** Task objective **
For the listing below, output exactly the lines from the line with "Where should I click to: Click" up to and including the line with "Click the Total Trades", and no other lines.

** Material supplied **
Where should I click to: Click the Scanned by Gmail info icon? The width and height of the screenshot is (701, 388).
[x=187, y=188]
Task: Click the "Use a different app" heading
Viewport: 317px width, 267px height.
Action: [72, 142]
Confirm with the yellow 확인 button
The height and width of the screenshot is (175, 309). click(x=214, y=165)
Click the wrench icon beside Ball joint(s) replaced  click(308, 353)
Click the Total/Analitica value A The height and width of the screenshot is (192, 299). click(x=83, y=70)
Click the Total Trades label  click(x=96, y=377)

--

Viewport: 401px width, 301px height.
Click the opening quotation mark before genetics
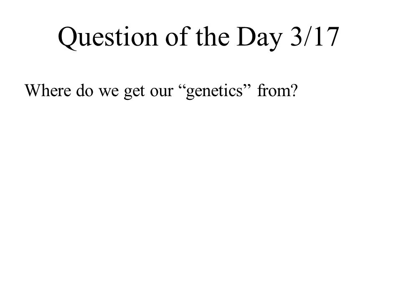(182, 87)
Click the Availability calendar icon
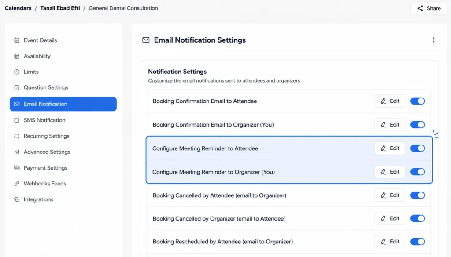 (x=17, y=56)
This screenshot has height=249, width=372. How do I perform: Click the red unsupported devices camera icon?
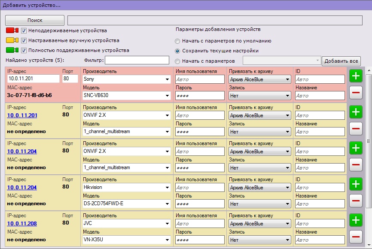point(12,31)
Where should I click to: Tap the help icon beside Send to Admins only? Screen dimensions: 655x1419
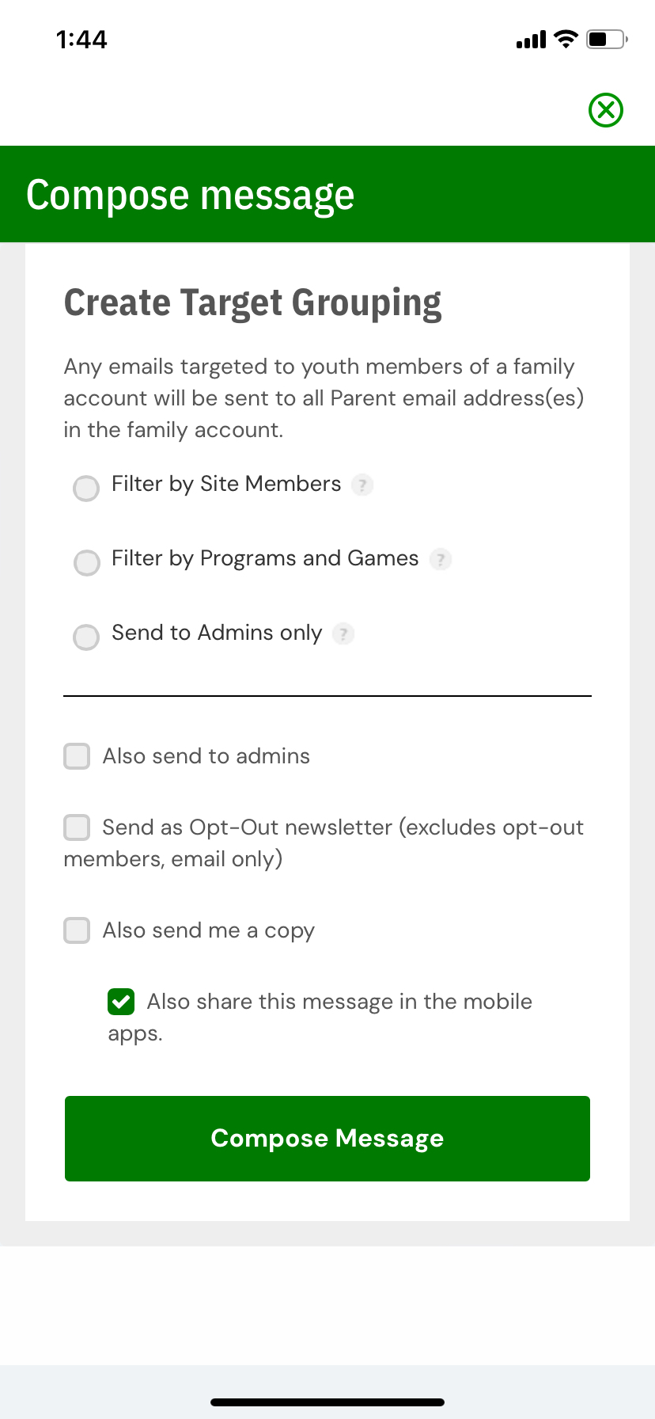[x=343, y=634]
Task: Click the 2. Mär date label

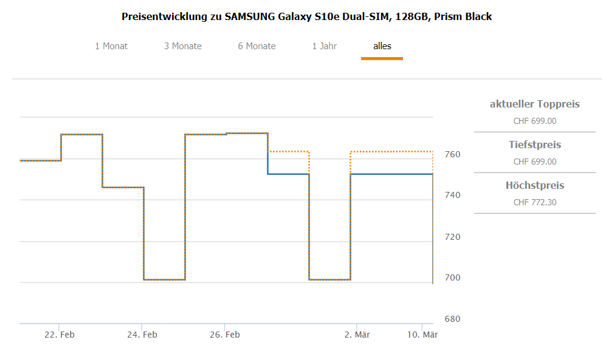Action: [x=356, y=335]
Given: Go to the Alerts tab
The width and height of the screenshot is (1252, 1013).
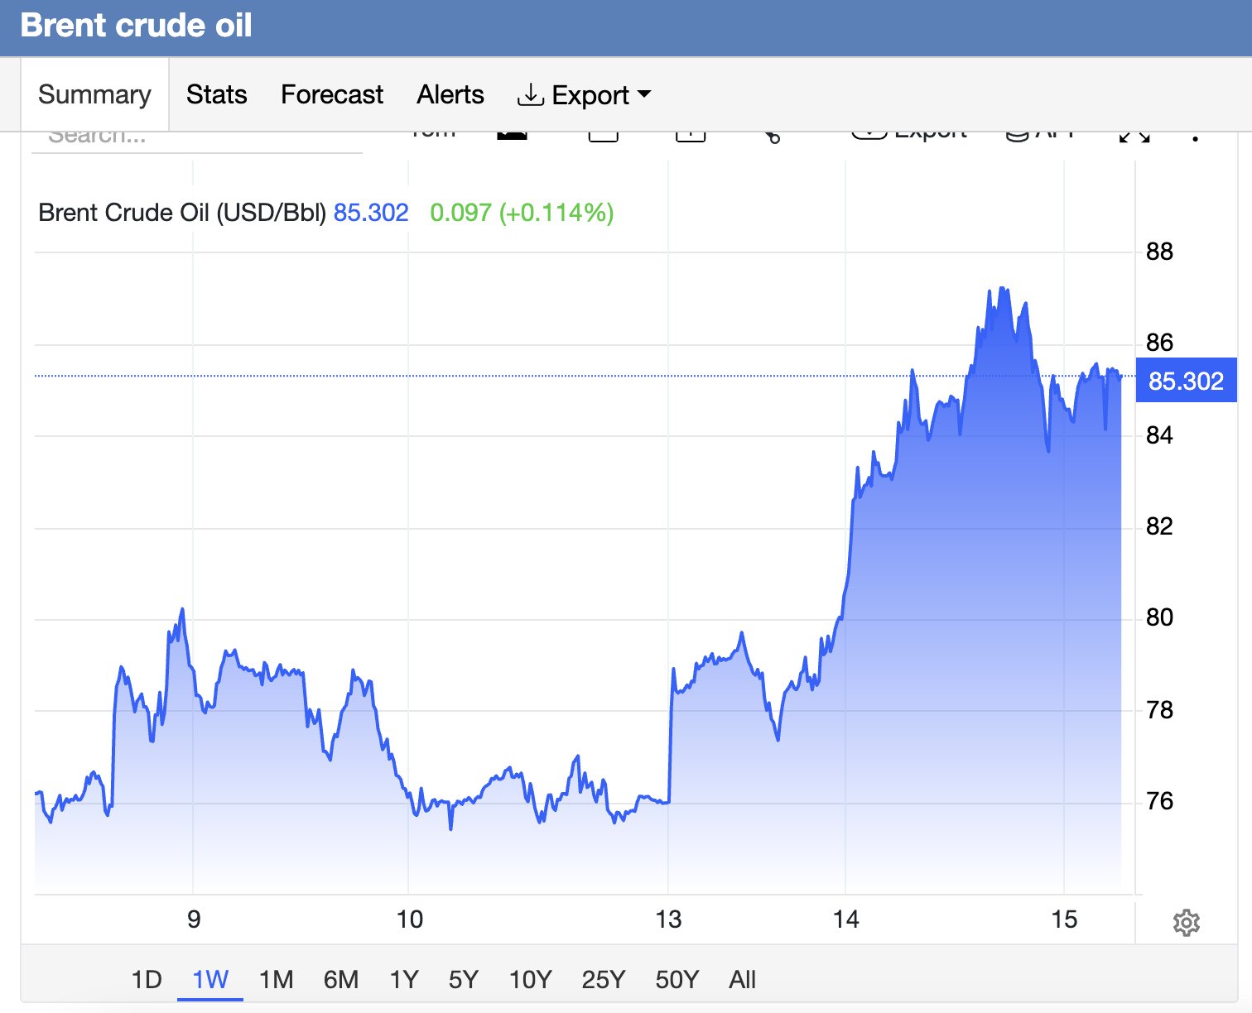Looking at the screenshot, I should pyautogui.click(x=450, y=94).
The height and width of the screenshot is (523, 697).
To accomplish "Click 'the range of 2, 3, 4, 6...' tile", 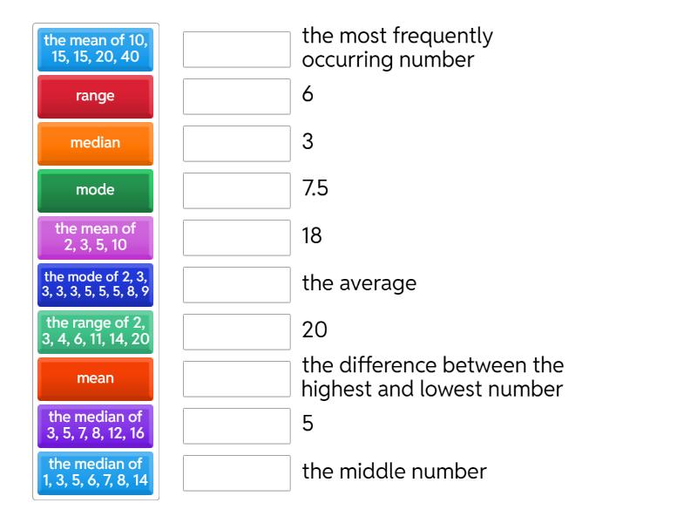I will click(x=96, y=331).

* * *

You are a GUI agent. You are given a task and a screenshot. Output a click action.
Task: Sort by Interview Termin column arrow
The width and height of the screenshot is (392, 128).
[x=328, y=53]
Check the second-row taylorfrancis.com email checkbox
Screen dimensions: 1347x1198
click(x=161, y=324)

** Answer area **
Where should I click to: Click the Scanned by Gmail info icon? The width and height of the screenshot is (701, 388).
[x=187, y=188]
Task: Click the "Use a different app" heading
Viewport: 317px width, 267px height.
Action: [72, 142]
Confirm with the yellow 확인 button
The height and width of the screenshot is (175, 309). click(x=214, y=165)
Click the wrench icon beside Ball joint(s) replaced  click(308, 353)
Click the Total/Analitica value A The height and width of the screenshot is (192, 299). click(x=83, y=70)
Click the Total Trades label  click(x=96, y=377)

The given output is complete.